EXTRACTED RECORDS
****

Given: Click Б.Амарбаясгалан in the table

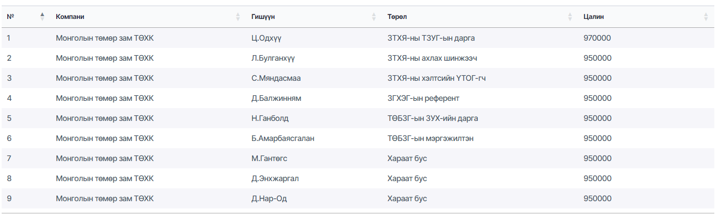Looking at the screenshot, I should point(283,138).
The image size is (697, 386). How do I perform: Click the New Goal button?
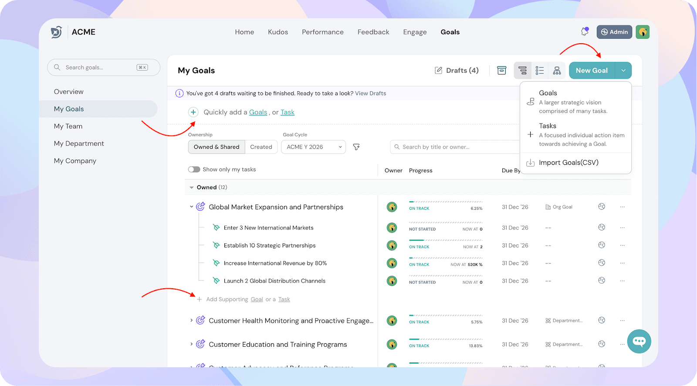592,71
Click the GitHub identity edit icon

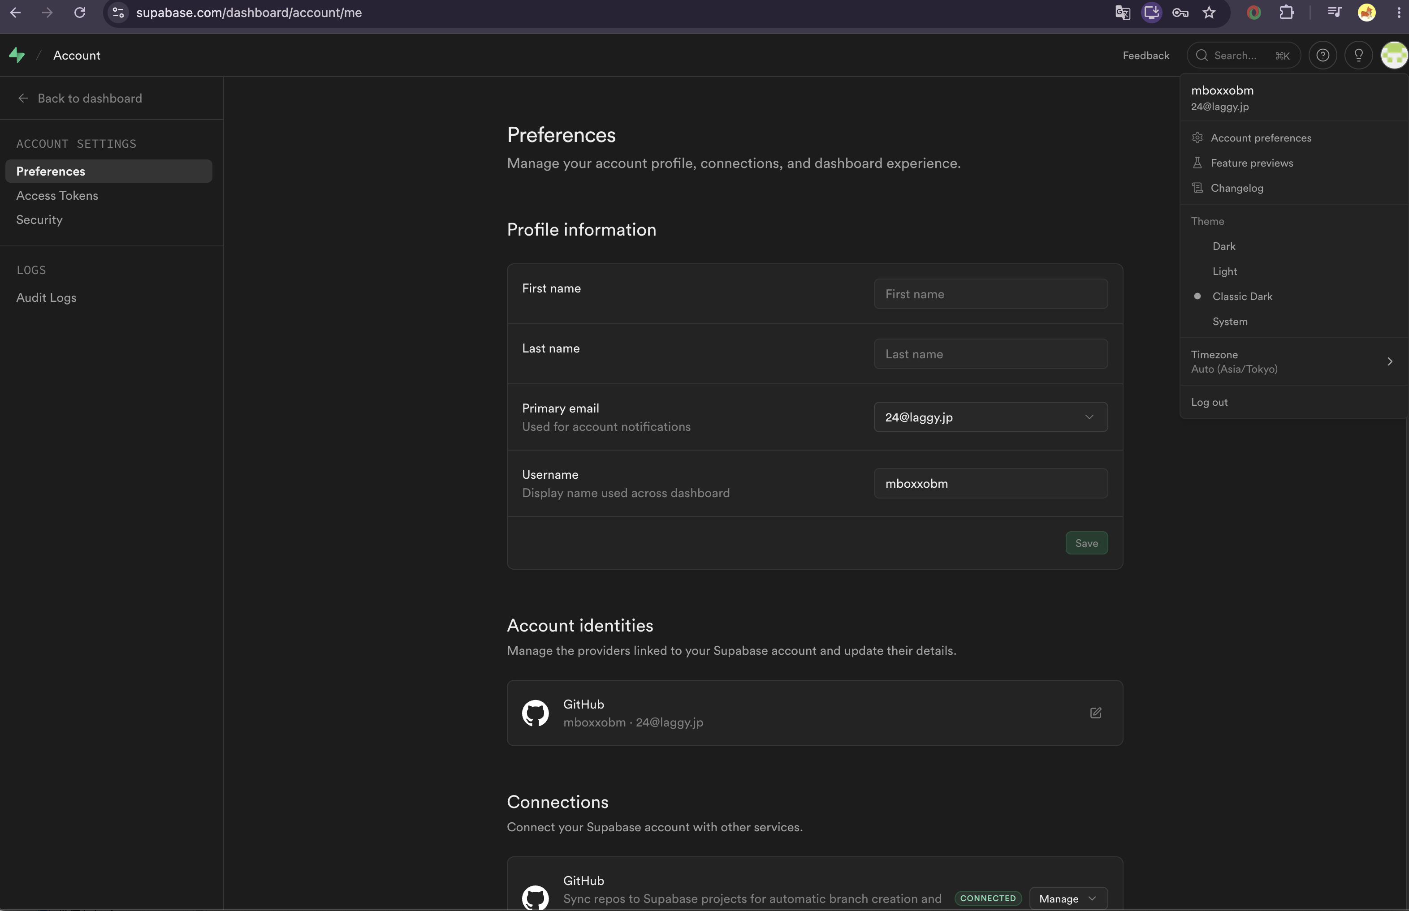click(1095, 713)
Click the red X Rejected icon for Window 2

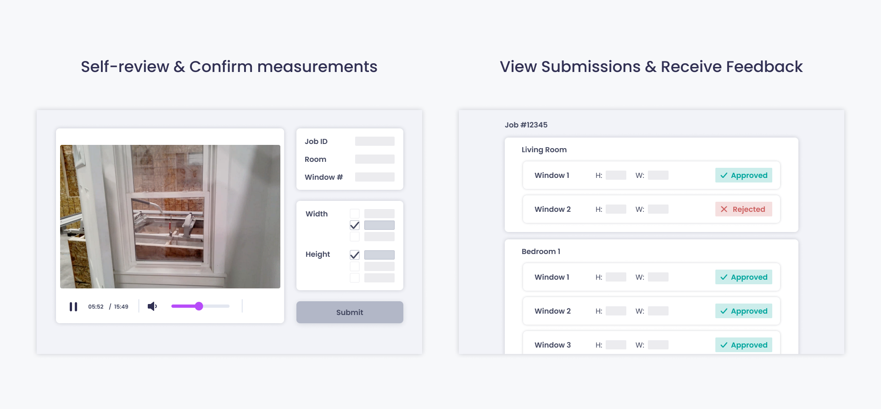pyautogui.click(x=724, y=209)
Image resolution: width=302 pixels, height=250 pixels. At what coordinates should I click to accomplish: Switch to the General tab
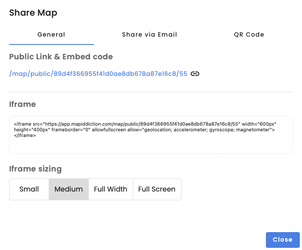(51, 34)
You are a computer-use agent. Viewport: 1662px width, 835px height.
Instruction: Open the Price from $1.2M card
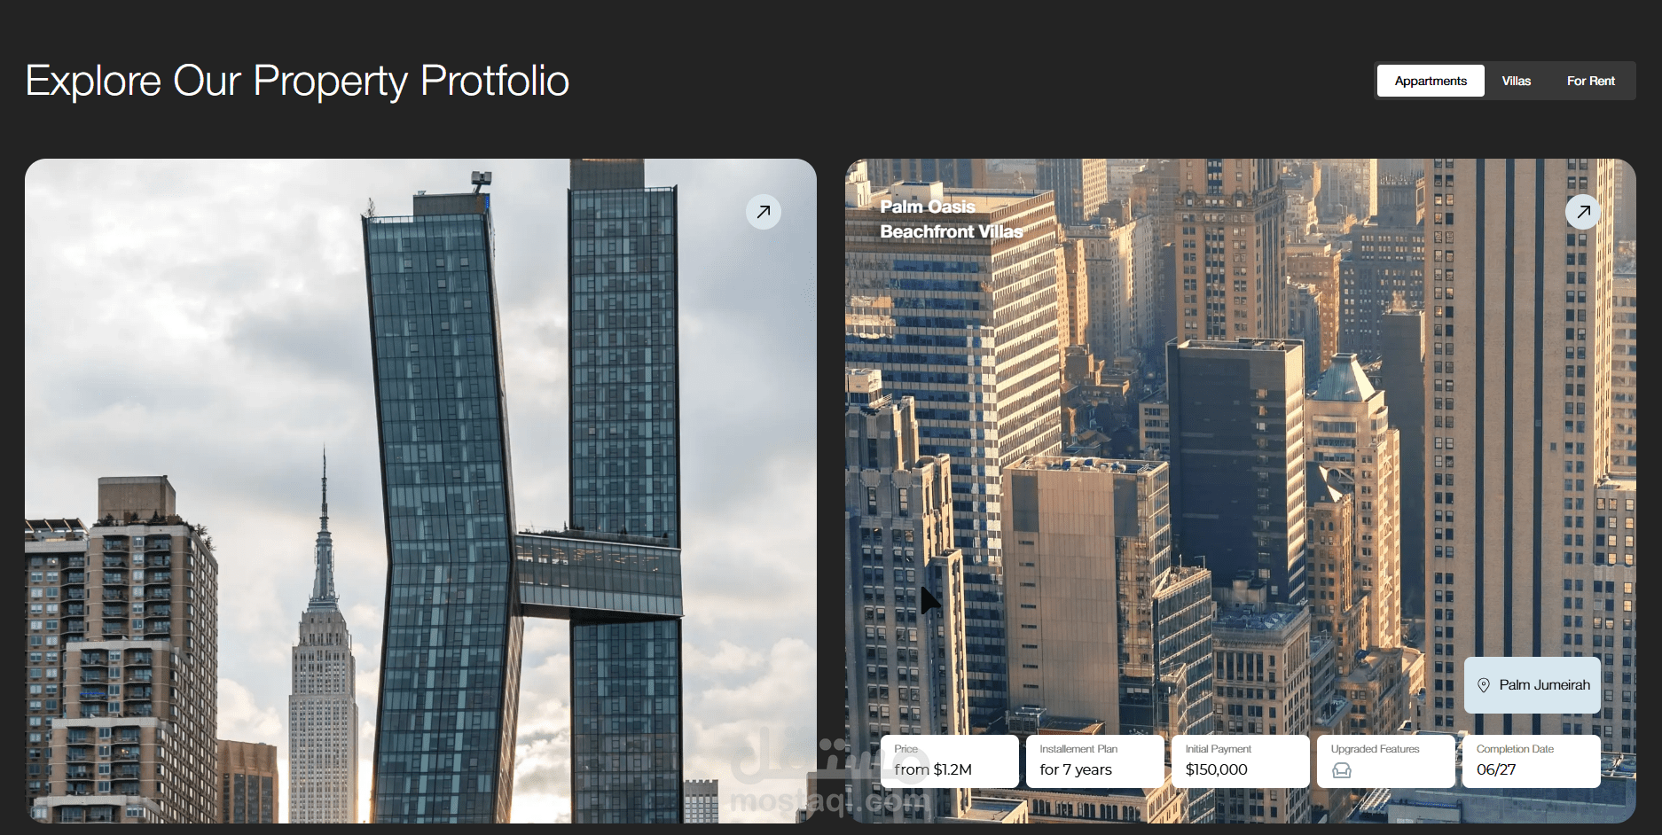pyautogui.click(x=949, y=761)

****

YOUR OBJECTIVE
The response should restate the material above word for word and contain no pictures.

ANSWER BOX
Given: Click Б.Амарбаясгалан in the table

Looking at the screenshot, I should point(283,138).
The image size is (697, 386). How do I perform: Click the New Goal button?
592,71
Click the GitHub identity edit icon

click(1095, 713)
Click the red X Rejected icon for Window 2

pyautogui.click(x=724, y=209)
Image resolution: width=302 pixels, height=250 pixels. At what coordinates should I click to accomplish: Switch to the General tab
(51, 34)
You are a computer-use agent. Viewport: 1662px width, 835px height.
Instruction: Open the Price from $1.2M card
pyautogui.click(x=949, y=761)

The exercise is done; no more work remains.